- Да, Наталья Викторовна, - произнес вальяжный, - я тоже очень рассчитываю на ваше понимание. Семья Славы мне не чужая, и я забочусь и об их благе, а не только об успехе операции. Им будет безопаснее еще какое-то время оставаться в неведении. Вам пришлось все открыть потому, что вы - человек более доступный для конструктивного диалога и знающий специфику нашей работы. Скажите, что вы решаете? Я могу доложить "наверх" о возникшей накладке, если вы считаете нас лжецами и горите негодованием...
- И мне мало не покажется? Тормоза у машины испортятся на Обводнике или "снег башка попадет"?
- Иван Иванович! - в ужасе вскочил Вячеслав, из смуглого становясь белым.
- Но могу и не докладывать. На свой страх и риск.

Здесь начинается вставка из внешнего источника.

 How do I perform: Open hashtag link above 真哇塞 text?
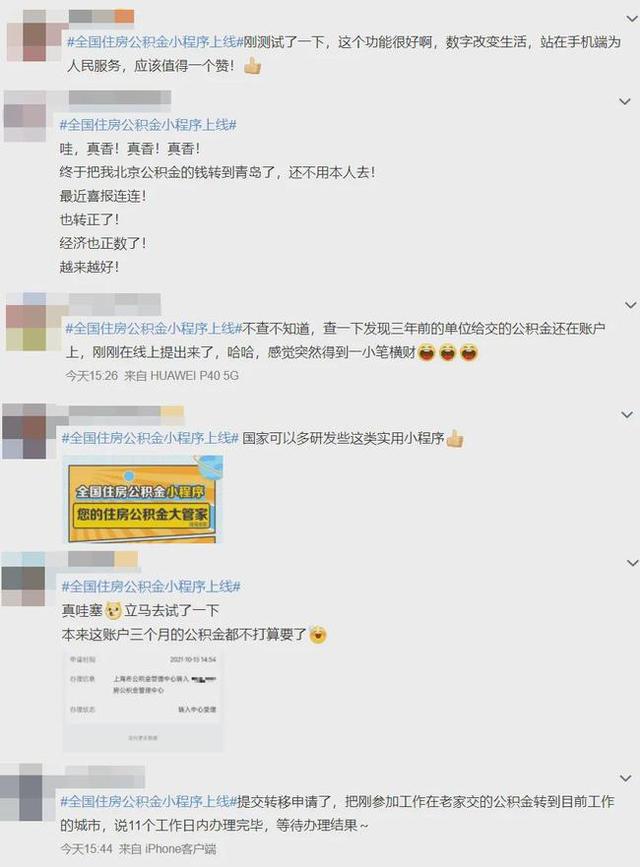[151, 586]
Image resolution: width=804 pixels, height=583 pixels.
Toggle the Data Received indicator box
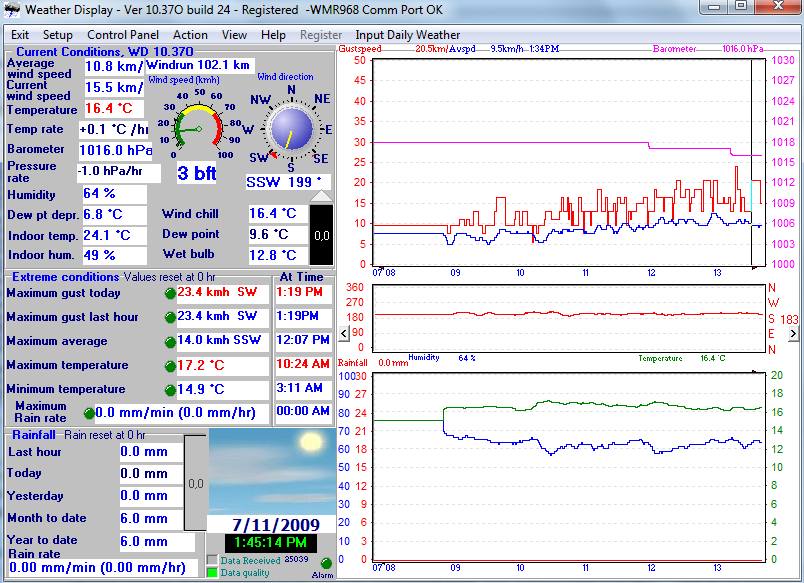[212, 561]
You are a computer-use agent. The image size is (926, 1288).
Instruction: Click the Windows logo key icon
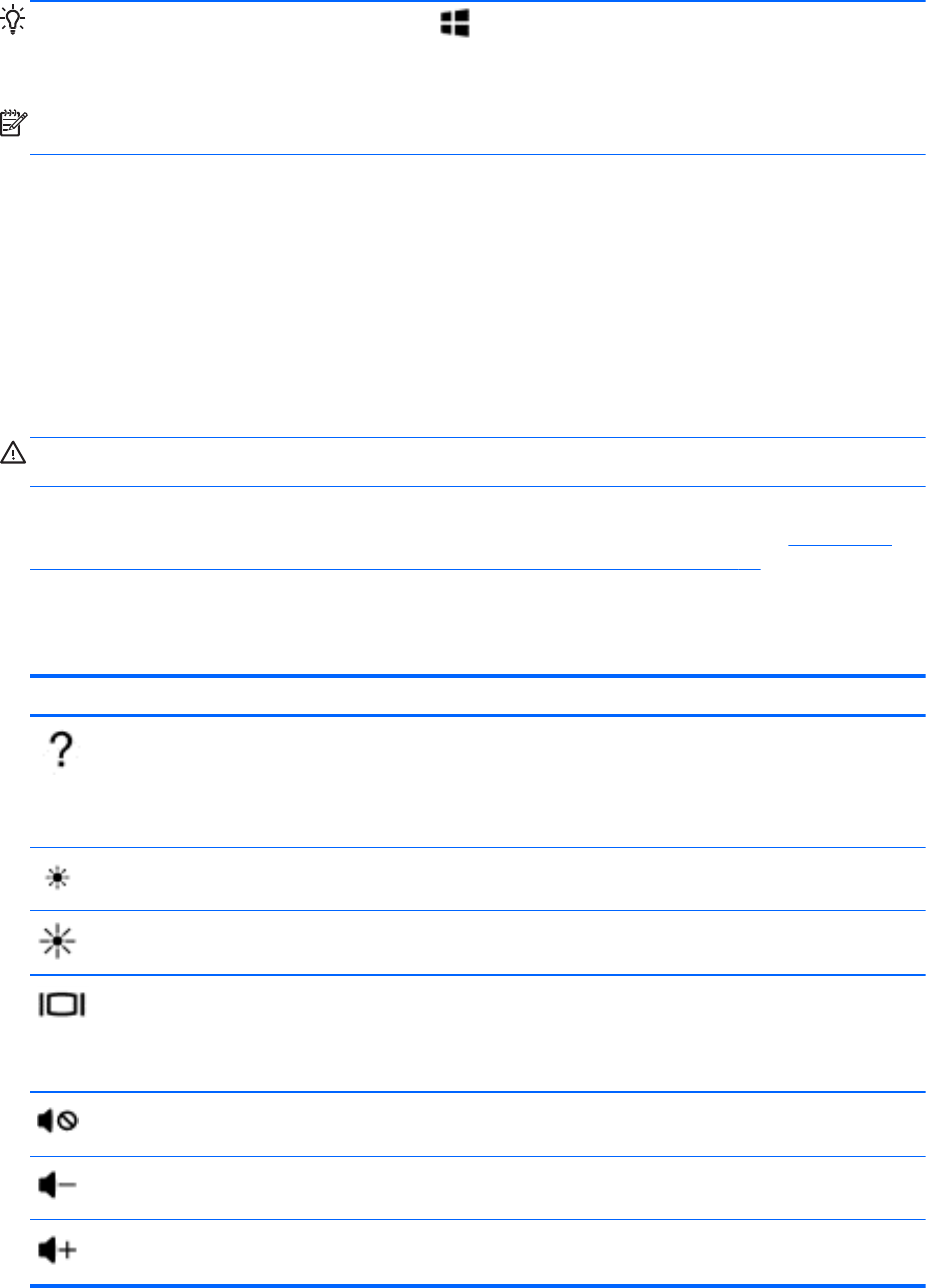tap(455, 25)
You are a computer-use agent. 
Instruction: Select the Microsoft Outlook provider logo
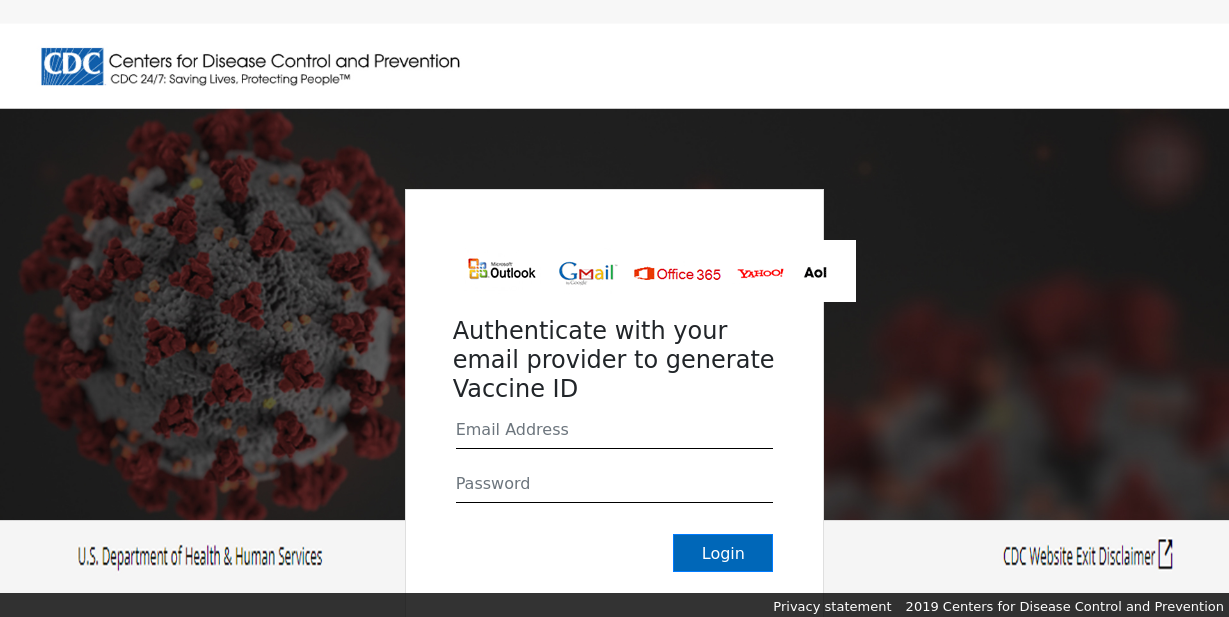click(502, 270)
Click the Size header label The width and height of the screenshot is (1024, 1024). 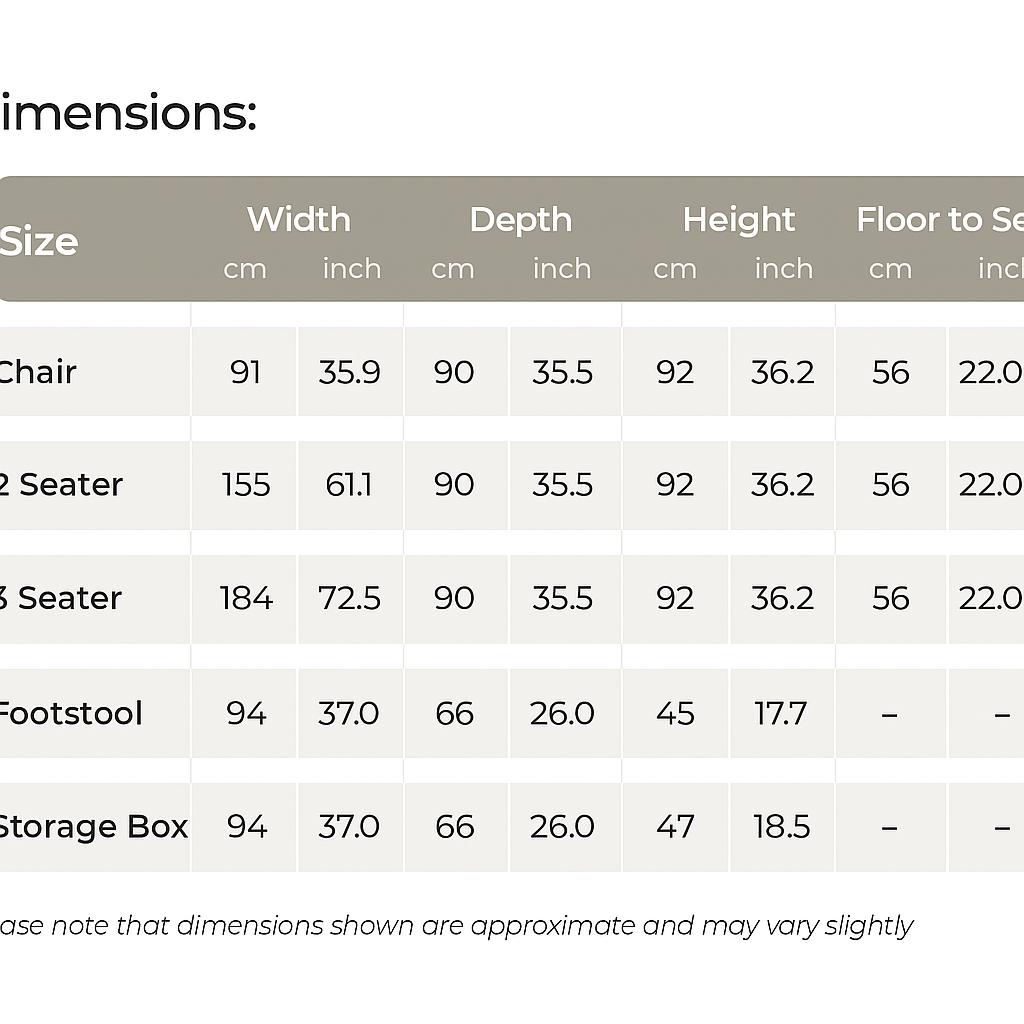(38, 242)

И если вы поведете себя неразумно, то подставите и меня, и Славу, и еще многих людей... Есть еще вариант: вы даете нам подписку о неразглашении, и я докладываю не о проблеме, а о добровольной помощи внештатного союзника... Вы ведь на самом деле помогли нам в случае с Мартиной Густавсон.

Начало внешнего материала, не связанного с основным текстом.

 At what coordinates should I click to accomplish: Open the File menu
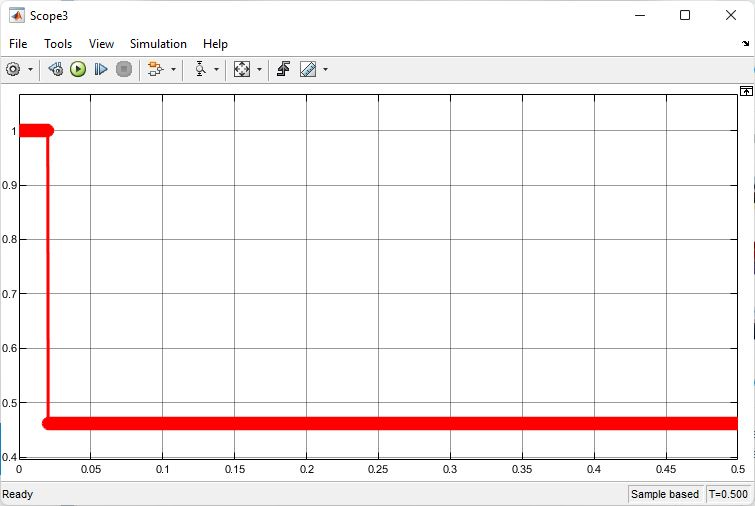18,44
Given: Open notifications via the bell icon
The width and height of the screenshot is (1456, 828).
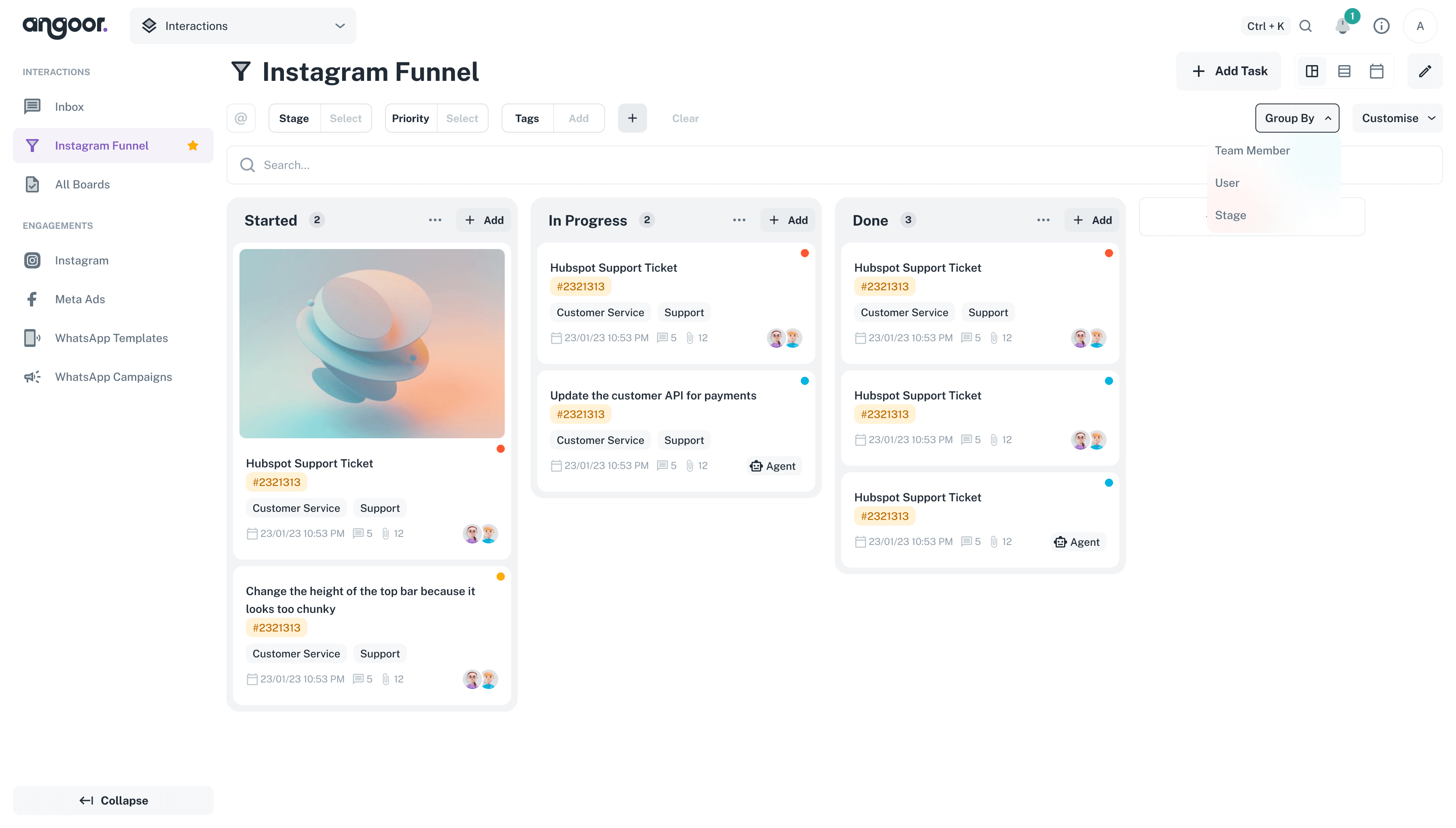Looking at the screenshot, I should coord(1343,25).
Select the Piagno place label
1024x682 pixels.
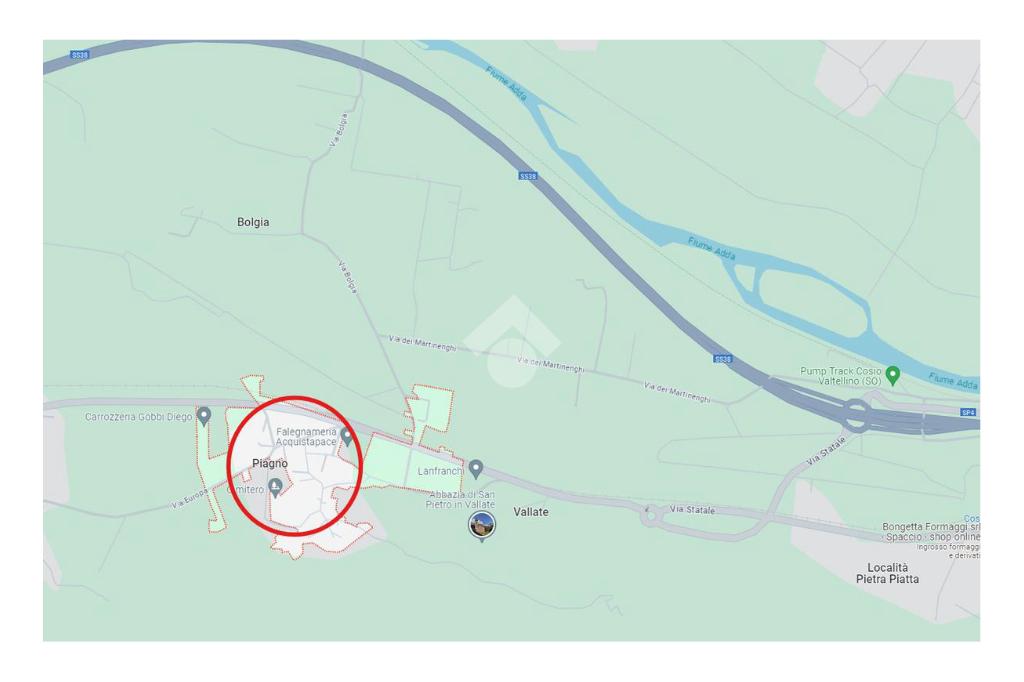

- Слава, я и без твоих пинков под столом понимаю, что придется дать... - Наташа поняла, как двусмысленно это прозвучало, и поправилась:
- Дать подписку и не нарушать ее.
***
- Поначалу, конечно, - сказал вальяжный, убрав Наташину подписку в кейс "Лэйкстоун", - ваша чрезмерная активность, Наталья Викторовна, вызывала у нас недовольство и опасение, что своими действиями вы можете нам помешать; насторожить преступников; спугнуть кого-нибудь из них... В итоге все же вышло так, как мы хотели. Вот только лавры человека, арестовавшего Евсеева, достались этому московскому фанфарону Мальцеву. Ценю отсутствие злопамятности у вас. После того, что вам пришлось вытерпеть несколько лет назад по его вине, вы сделали ему прекрасный новогодний подарок - поощрение за задержание такого важного преступника и внеочередное повышение.
- Я думала не о Димочкиных погонах, а о своем муже и о неписанном кодексе чести десантников: если кто-то грохнул твоего товарища, отомсти.
- Спасибо, Наташа! - обернулся стоящий у окна Вячеслав.
- А потом приехала Соня, чтобы подать заявление об увольнении из театра, мы встретились, и она рассказала мне о разговоре, который ты услышал в гостинице.
- Да... Я не сразу смог решиться поведать об услышанном. Понимал, что перехожу дорогу слишком мощной силе. Но и промолчать тоже не смог.
- Мы с августа вели разработку, - пояснил вальяжный. - А Евсеев, уже зная о том, что Слава в курсе его замысла, но еще не зная о моей старой дружбе с его отцом, начал через свою шайку пытаться уговорить, подкупить или запугать мальчика. Убедившись, что все это бесполезно, он обратился к Густавсон... И каюсь, мы упустили ее в "Ашане" на Боровой, позволили подойти слишком близко к Славе, и это чуть не стоило ему жизни.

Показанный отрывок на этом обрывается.